What is an ‘Adjustable-Rate Mortgage (ARM),’ and how is it used?

An adjustable-rate mortgage (ARM) refers to a mortgage with variable interest rates, which change regularly after an initial period.

An adjustable-rate mortgage (ARM) refers to a mortgage with variable interest rates, which change regularly after an initial period. It fluctuates with the market interest rates, offering either a financial gain or loss to the borrowers. This is in direct contrast with the fixed-rate mortgage rules that impose a fixed interest rate for the entire repayment period.

Each ARM loan has an introductory period from 3 to 10 years where the interest rate stays lower than that of any fixed-rate mortgage. It’s possible to save a lump sum of money if you can settle the loan within that primary window.
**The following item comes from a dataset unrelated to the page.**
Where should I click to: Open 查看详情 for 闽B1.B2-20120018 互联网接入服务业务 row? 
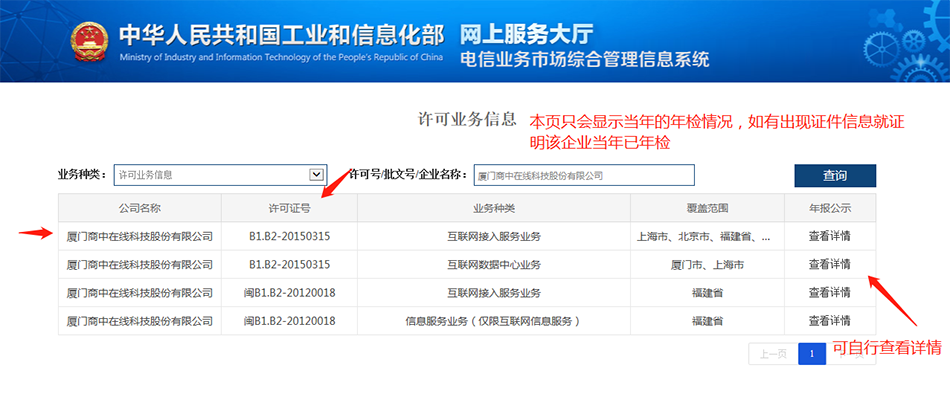click(x=829, y=293)
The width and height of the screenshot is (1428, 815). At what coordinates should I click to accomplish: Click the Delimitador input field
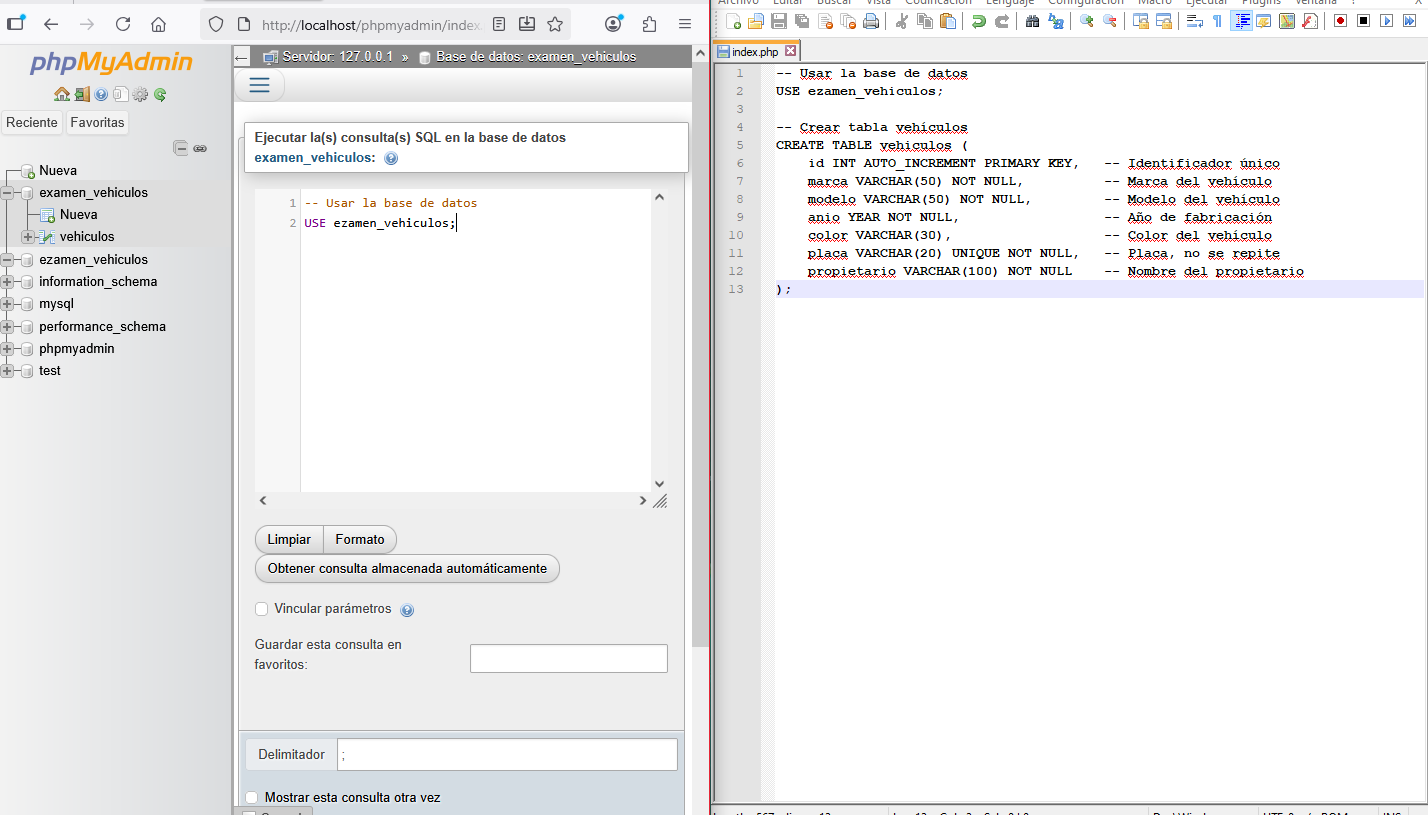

After the initial fixed-rate period, an ARM’s interest rate will depend on the current market rates, meaning the rates can rise or fall over the mortgage’s remaining course. The lender will revise the rate at regular intervals, possibly once a year, and adjust it to the current market rate until the end of the term. To avoid paying extra money in rising interest, you can either sell the house or refinance the loan.

America Mortgages offers standard 5 and 7-year adjustable-rate mortgages (ARM) that you can qualify easily without going through much paperwork. You can also refinance if your home’s market price is at least $150,000 or pull out cash of the home equity.

An ARM might be the right choice if you can pay the loan off during the initial cap or don’t plan to live in the same house for your entire life. Ask the lender about the loan’s margin, the factors related to rate changes, and the intervals of rate changes to see if you can afford the calculated monthly installments.